ExcavatorSharp - C# web data scraping library

ExcavatorSharp technical documentation

Docs v1.0 from 22.01.2020

Please note that nuget x64 build is intended to run strictly on x64 platforms. If you are looking for an x86 build, please use our website to directly download the x86 library. The build is not cross-platform (AnyCPU) based on the peculiarities of Chromium Embedded Framework.

After installing ExcavatorSharp, you should pay attention to CEF-related packages. For correct work the following packages are required: cef.redist.x86, cef.redist.x64, CefSharp.Common, CefSharp.OffScreen. Important! For correct compilation of the program you should choose between x86 and x64 build. You cannot support building of AnyCPU because the CEF build architecture requires an explicit specification of the application architecture – x86 or x64.

After installing all the libraries we recommend you to reboot VisualStudio – and this is not a joke. CEF builds do not respond well to packet connections and often do not work after installation via nuget. To complete the installation correctly, you often need to reboot Visual Studio and rebuild the project.

1. System requirements

The library has the following dependencies and requirements:

2. Library licensing

By default, the library is provided with a free key that allows you to have a limit of up to 10 projects, 2 threads for each project. To expand the number of projects or threads, you need to purchase a commercial license.

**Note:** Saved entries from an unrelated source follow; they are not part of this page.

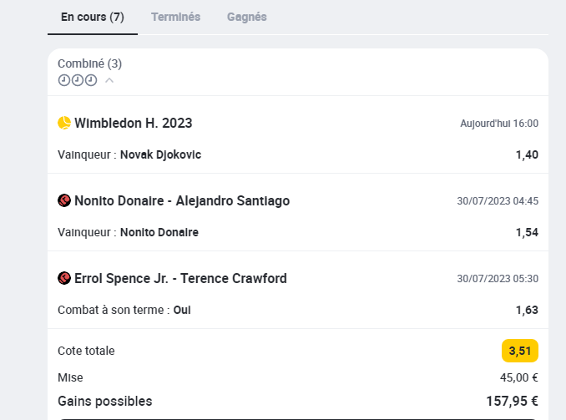This screenshot has height=420, width=566.
Task: Click the middle clock status icon under Combiné
Action: tap(78, 80)
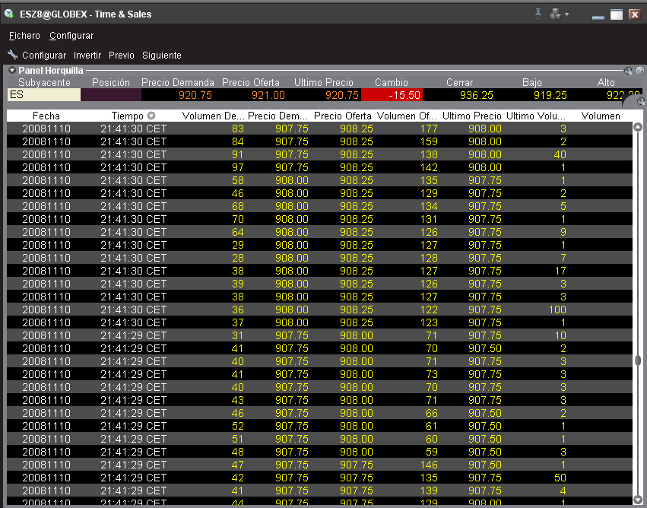Open the dropdown arrow next to blocks icon

[566, 14]
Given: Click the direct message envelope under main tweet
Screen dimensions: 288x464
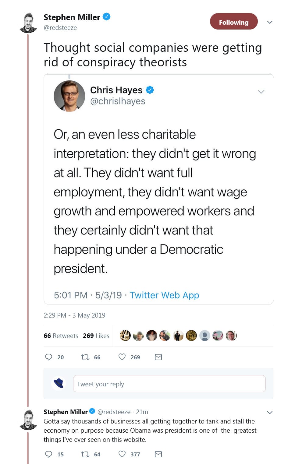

Note that the first time you initialize a license key, the library will contact the http address of http://data-excavator.com/ to validate the key. However, since the library is a data scraper and is intended to extract data from web pages, we believe that this is fully acceptable behavior to protect our interests and copyright in the library. Please note that the library does not transmit any data to us except for sending the key by which you initialized it.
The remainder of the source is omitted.